* Exercise details: All lines from the one with "The width and" to the end of the entries below must be written out exactly. Leave out any other line.

*** Opening of Extracted records ***

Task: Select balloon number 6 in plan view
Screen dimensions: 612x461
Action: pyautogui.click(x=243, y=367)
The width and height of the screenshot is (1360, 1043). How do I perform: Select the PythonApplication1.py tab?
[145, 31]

*** Close of Extracted records ***

* Answer space:
The width and height of the screenshot is (1360, 1043). How do I perform: Select the PythonApplication1.py tab?
[145, 31]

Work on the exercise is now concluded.